> [Problem to solve]
May I have the lines from the one containing "Task: Select the XXL size row label" to the end of the entries, returned exactly and with nothing else?

> [Data supplied]
--------------------------------
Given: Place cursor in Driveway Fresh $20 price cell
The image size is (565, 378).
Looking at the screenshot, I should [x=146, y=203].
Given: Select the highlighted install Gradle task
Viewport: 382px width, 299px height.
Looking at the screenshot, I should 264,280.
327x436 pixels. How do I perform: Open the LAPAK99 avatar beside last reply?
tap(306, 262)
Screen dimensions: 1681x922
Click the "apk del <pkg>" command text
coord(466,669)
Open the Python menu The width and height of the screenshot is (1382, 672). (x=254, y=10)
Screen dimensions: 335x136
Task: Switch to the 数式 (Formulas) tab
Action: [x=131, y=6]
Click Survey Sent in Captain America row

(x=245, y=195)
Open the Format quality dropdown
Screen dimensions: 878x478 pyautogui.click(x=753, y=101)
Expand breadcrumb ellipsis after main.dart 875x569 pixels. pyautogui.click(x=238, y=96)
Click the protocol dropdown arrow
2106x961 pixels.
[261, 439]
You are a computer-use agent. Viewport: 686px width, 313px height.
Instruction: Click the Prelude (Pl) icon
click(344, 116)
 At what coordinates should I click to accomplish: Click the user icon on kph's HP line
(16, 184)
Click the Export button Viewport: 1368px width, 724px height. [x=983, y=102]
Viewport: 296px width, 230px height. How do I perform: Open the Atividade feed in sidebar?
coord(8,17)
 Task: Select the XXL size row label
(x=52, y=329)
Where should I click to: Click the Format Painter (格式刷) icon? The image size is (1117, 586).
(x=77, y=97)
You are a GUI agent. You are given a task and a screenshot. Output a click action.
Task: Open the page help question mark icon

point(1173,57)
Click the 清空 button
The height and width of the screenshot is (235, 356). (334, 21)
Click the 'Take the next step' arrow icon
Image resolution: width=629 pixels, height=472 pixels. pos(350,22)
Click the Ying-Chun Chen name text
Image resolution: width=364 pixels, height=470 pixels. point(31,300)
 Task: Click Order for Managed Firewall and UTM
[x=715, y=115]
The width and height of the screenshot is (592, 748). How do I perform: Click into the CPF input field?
--------------------------------
> [Solved problem]
 Task: Select the XXL size row label
(x=52, y=329)
Where should I click to: Click the Format Painter (格式刷) icon? The image size is (1117, 586).
(x=77, y=97)
You are a GUI agent. You are given a task and a screenshot. Output a click action.
Task: Open the page help question mark icon

point(1173,57)
Click the 清空 button
The height and width of the screenshot is (235, 356). (334, 21)
Click the 'Take the next step' arrow icon
Image resolution: width=629 pixels, height=472 pixels. pos(350,22)
Click the Ying-Chun Chen name text
Image resolution: width=364 pixels, height=470 pixels. point(31,300)
 Task: Click Order for Managed Firewall and UTM
[x=715, y=115]
The width and height of the screenshot is (592, 748). How do I perform: Click into the CPF input field?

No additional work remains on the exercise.